The fire chief said a chain of people also helped in the rescue – first responders, town hall employees, members of the clergy – “all moved by the same mission.”
Gallet, who joined the brigade as a young lieutenant, left months after the Notre Dame fire at 54 years old. He said he looked forward to visiting the cathedral after the reopening to take his time, because “every person has their own story with the cathedral of Notre Dame.”
Patrick Kollannur, relics and vestments
For the world, it was Notre Dame. But for Patrick Kollannur, it was also where he went to work nearly every day for eight years. Kollannur is a deacon who served as a sacristan at the cathedral. His job included faithfully preparing the altar for four daily public masses and an evening prayer. “It was quite rhythmic,” he said, until “the fire arrived to put a stop to this story.”

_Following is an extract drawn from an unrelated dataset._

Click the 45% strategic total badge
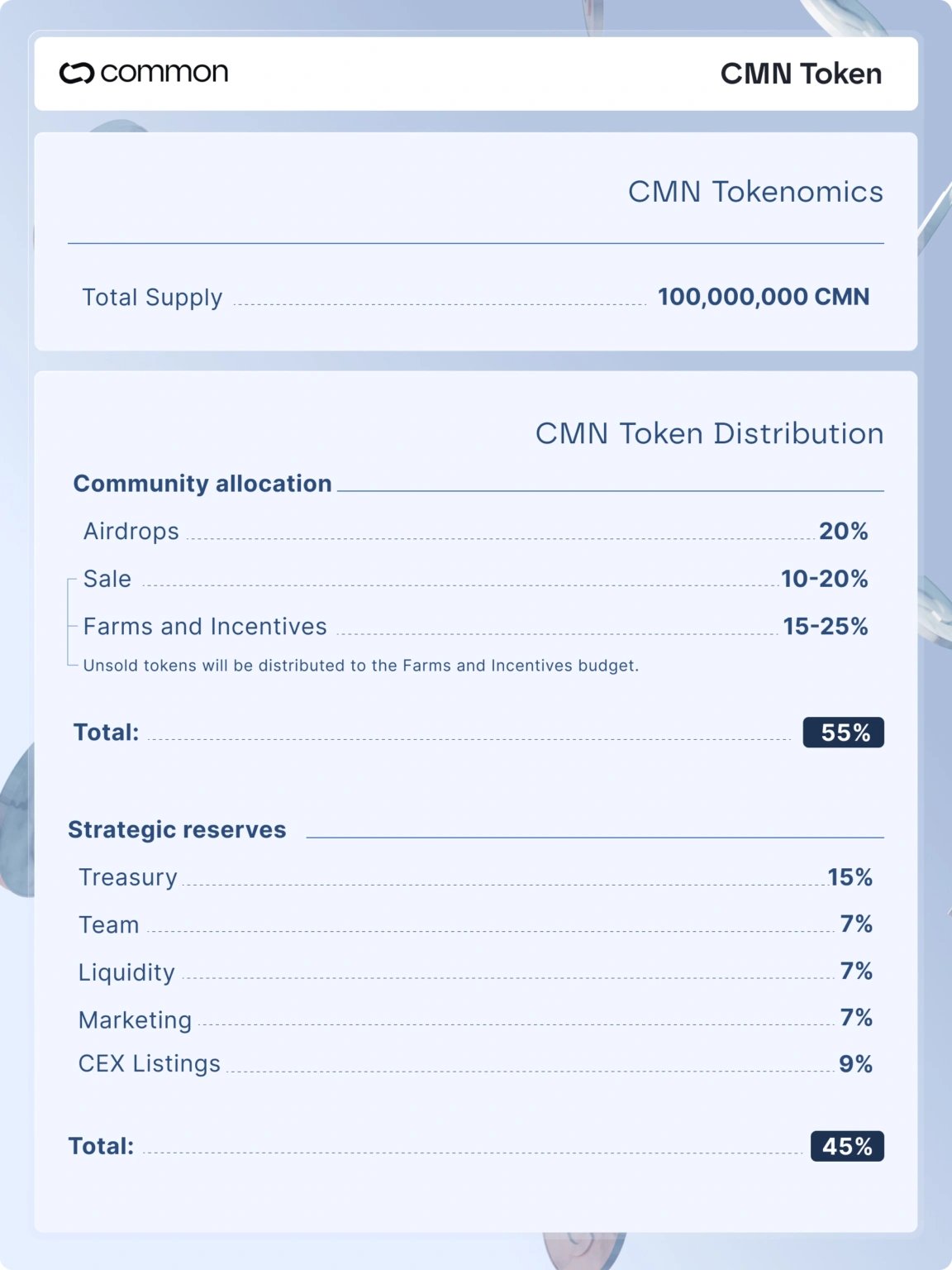 tap(847, 1147)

As flames gutted the cathedral, Kollannur gave rescuers the codes to access the crown of thorns, Notre Dame’s most prized relic, believed to have been worn by Jesus. The day after, he returned to help save the liturgical and the sacred: the clergy vestments, the chasubles, the chalice.

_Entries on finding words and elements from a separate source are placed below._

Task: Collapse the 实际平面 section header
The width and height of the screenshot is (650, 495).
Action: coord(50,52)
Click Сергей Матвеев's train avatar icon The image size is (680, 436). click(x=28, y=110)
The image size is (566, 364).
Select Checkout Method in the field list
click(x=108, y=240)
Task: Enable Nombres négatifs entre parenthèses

Those items are back at Notre Dame now, after about five years that he said felt like “parentheses” in the cathedral’s history.
Kollannur has decided to stay at Saint-Sulpice Church, where he moved along with some of Notre Dame’s services after the fire. “In this tragedy, I found a new Catholic home,” he said.
But his 15-year-old daughter, his eldest, will sing with her choir at Notre Dame, including during reopening weekend. “It will be a great grace for me, because I tell myself that while I’m not returning, my daughter continues to,” the deacon said.
Kollannur reflected that although “many people will come see it as tourists or curious visitors,” he believes the cathedral’s restoration also serves as a reminder that “the spiritual sense will always be there.”
Well before the fire, declining interest in the faith and sexual abuse scandals had put the Catholic Church on its heels. Kollannur acknowledged this made “some people look at the Church in an accusatory manner.” But he described the wellspring of emotion and donations for Notre Dame as “a formidable hope.”
Perhaps, he said, “the message is that humans remain flawed … but the cathedral remains strong.”
Damien Leveau, carpentry
To rebuild the 19th-century spire that crashed and burned, carpenters had to trace and carve hundreds of pieces of oak. But the spire could only be fully assembled at the cathedral itself.
The artisans tested how pieces of the structure fit together at their workshop in eastern France. But those assembled parts of the spire were too big to safely transport to Paris. So, in an act that demanded extreme care and patience, workers had to dismantle it all and send the pieces to Notre Dame to be lifted over the monument, where the spire was rebuilt piece by piece, soaring to a height of 315 feet.
Among those carpenters was 31-year-old Damien Leveau of Cruard Charpente, one of the companies that worked on the spire and the transepts.
“It’s very, very, very precise work. Perfect doesn’t exist, but you have to come as close to it as possible,” he said. “When we carve the wood, we’re pretty confident with what we’re doing, but there’s a little stress at the moment of lifting. And the moment where you see everything fits together, well, it’s impressive.”
The Notre Dame project gave people a chance to appreciate the trade, Leveau said. It was also a chance for carpenters to rediscover ancestral techniques and pass them on.
Someday, he hopes to visit the cathedral with his two small children to share the story with them. “I’d really like to return not only as a carpenter, but with my family, to show them where I worked,” he said. “It was a beautiful adventure.”